-- Aim of the task --
Your answer is the lines below, exactly, from the one that contains "Star the Criteria 2 Special Education filter" through the one that contains "Open the Sampling method dropdown", both included.

-- Dataset excerpts --
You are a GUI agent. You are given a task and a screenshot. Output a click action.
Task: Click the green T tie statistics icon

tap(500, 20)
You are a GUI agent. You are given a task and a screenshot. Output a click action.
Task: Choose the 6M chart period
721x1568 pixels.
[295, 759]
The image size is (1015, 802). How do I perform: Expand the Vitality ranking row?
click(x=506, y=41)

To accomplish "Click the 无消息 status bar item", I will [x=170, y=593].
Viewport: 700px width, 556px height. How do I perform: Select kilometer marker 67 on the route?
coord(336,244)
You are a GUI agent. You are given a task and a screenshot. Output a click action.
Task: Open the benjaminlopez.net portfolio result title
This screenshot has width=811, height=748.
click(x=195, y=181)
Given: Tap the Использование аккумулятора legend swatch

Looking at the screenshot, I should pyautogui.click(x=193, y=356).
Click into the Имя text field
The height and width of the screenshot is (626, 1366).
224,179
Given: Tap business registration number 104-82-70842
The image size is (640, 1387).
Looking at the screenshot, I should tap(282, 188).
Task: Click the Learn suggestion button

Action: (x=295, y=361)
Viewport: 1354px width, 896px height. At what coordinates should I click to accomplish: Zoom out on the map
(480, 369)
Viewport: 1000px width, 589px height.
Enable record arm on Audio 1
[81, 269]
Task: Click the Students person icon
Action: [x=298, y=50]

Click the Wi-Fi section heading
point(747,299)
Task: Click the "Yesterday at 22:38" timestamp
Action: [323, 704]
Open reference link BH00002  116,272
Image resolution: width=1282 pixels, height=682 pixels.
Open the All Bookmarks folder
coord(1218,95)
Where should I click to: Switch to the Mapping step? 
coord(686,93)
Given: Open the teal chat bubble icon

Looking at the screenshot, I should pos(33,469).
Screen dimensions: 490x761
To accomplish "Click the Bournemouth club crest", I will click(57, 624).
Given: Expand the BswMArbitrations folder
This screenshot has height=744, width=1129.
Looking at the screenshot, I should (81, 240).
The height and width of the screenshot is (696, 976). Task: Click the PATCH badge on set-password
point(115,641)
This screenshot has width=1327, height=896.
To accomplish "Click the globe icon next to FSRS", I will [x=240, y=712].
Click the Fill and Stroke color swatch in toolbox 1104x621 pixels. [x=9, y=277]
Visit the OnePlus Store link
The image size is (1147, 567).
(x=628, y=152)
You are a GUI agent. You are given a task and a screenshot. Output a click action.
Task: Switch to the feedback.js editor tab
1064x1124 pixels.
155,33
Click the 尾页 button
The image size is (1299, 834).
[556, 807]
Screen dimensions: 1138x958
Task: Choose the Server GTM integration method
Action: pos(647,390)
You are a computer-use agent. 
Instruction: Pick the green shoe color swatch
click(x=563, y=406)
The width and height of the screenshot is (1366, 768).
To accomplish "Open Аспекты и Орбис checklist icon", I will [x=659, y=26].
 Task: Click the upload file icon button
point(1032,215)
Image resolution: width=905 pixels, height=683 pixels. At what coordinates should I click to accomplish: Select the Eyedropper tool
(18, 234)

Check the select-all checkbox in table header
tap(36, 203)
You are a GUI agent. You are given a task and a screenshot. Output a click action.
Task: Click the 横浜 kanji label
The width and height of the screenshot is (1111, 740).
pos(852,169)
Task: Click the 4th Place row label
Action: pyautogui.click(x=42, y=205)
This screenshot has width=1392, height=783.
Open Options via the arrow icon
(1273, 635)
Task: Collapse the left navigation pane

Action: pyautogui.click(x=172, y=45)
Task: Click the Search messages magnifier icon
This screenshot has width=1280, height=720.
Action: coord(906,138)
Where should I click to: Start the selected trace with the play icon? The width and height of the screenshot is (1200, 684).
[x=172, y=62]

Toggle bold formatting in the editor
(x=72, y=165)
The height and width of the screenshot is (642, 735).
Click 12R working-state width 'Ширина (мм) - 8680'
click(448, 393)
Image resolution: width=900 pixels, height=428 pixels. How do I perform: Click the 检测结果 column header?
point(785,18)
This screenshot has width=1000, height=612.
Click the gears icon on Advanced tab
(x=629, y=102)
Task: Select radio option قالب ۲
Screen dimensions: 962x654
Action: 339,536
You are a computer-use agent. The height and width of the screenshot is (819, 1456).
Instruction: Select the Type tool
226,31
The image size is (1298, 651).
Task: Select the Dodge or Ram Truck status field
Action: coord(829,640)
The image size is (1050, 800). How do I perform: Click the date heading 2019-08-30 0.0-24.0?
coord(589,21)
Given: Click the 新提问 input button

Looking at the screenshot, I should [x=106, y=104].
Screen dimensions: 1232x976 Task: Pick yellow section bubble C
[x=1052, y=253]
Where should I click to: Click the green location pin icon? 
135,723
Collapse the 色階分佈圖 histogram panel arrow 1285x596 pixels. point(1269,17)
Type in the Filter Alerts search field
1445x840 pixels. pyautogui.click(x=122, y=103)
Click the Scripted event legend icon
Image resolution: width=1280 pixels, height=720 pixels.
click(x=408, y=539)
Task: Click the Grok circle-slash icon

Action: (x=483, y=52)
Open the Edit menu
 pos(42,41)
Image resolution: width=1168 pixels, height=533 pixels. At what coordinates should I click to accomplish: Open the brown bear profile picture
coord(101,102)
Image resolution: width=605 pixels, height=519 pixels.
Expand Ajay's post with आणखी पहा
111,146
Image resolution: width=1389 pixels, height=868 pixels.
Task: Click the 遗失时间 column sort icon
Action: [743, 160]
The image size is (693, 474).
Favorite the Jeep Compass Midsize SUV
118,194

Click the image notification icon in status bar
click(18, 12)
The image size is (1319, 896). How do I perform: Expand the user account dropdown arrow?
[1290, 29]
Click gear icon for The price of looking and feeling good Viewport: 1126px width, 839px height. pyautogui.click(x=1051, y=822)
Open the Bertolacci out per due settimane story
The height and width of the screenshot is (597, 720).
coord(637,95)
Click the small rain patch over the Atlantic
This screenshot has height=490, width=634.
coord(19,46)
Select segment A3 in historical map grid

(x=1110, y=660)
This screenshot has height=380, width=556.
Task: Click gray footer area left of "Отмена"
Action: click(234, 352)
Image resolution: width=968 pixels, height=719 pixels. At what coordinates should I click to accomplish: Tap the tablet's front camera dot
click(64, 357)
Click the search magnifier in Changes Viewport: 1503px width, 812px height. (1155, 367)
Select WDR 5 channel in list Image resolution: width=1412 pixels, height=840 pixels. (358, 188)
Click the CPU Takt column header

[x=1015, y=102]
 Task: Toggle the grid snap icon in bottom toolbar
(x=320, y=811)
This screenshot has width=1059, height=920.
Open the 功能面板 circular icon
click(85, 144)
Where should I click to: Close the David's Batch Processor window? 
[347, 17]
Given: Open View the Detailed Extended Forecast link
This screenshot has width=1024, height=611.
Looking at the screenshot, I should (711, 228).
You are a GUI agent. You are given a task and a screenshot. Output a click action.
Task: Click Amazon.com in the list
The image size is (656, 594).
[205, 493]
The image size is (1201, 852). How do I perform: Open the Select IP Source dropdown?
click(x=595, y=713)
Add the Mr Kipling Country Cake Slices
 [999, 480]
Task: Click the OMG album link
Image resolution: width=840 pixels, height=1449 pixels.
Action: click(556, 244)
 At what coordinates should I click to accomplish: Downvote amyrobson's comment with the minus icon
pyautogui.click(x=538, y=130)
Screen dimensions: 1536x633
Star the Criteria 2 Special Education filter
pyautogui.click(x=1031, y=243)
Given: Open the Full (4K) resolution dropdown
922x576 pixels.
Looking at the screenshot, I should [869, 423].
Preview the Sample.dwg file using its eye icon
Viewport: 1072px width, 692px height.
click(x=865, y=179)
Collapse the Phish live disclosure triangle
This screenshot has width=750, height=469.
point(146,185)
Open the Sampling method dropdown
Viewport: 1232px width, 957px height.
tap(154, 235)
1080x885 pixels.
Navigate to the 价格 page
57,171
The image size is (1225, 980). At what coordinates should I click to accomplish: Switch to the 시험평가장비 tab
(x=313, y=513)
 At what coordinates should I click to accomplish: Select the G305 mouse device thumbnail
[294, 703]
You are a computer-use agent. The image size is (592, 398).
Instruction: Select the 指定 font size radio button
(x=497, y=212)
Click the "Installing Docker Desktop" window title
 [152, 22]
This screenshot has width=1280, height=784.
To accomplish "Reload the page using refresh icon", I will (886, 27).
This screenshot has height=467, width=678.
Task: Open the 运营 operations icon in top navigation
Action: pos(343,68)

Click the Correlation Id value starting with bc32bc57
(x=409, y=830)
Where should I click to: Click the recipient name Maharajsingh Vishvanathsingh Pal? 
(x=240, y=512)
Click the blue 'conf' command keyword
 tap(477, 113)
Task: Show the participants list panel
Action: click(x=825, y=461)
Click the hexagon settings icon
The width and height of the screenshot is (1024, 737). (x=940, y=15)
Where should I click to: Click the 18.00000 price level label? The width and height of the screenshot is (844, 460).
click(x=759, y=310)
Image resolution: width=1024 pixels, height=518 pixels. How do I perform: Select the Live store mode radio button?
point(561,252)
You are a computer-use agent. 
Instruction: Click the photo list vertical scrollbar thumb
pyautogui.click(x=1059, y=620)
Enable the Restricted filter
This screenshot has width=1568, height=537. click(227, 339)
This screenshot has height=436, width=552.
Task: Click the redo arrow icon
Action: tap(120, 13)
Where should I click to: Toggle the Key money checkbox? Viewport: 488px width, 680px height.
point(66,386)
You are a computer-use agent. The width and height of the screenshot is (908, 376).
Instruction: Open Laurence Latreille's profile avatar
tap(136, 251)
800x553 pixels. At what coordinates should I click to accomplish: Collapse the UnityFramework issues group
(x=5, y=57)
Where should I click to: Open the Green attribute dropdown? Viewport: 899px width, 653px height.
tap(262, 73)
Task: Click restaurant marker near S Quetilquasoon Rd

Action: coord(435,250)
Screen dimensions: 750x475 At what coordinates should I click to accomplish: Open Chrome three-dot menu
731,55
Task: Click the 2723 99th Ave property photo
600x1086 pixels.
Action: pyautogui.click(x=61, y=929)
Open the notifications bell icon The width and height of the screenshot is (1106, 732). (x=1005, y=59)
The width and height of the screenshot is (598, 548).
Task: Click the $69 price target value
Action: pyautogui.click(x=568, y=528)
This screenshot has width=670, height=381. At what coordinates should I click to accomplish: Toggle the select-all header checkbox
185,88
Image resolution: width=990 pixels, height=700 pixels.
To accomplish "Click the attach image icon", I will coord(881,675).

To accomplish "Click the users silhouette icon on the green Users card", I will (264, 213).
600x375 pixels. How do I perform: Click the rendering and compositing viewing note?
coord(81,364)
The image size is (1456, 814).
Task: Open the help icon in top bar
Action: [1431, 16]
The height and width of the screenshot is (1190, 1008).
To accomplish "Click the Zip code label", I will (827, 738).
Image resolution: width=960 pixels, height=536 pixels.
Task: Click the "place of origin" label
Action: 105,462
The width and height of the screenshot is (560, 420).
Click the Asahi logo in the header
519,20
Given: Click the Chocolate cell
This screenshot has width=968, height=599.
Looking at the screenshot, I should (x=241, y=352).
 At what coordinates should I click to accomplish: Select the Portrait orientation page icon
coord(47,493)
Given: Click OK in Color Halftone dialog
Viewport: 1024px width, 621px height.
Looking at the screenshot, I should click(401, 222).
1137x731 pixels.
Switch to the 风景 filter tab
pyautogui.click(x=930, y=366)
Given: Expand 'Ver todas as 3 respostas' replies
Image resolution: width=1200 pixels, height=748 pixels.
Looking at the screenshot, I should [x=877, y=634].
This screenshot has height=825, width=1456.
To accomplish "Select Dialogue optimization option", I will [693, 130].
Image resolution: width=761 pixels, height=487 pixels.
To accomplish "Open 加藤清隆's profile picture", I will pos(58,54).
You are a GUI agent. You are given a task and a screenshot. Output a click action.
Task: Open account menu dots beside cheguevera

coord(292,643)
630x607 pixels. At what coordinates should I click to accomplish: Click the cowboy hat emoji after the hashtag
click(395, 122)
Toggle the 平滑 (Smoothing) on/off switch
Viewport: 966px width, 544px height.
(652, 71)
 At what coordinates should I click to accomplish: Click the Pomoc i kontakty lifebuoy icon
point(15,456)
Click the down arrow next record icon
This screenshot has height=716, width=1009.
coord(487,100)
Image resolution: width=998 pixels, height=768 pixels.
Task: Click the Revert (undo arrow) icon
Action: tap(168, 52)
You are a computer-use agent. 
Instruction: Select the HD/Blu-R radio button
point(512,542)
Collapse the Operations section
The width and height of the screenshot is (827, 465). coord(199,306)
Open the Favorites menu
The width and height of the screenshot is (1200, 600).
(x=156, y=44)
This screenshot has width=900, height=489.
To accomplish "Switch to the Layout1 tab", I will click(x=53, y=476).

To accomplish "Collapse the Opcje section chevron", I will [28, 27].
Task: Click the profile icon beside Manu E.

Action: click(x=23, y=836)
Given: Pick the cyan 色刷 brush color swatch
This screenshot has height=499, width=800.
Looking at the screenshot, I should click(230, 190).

-- Task solution --
Star the Criteria 2 Special Education filter
pyautogui.click(x=1031, y=243)
Given: Open the Full (4K) resolution dropdown
922x576 pixels.
Looking at the screenshot, I should [869, 423].
Preview the Sample.dwg file using its eye icon
Viewport: 1072px width, 692px height.
click(x=865, y=179)
Collapse the Phish live disclosure triangle
This screenshot has width=750, height=469.
point(146,185)
Open the Sampling method dropdown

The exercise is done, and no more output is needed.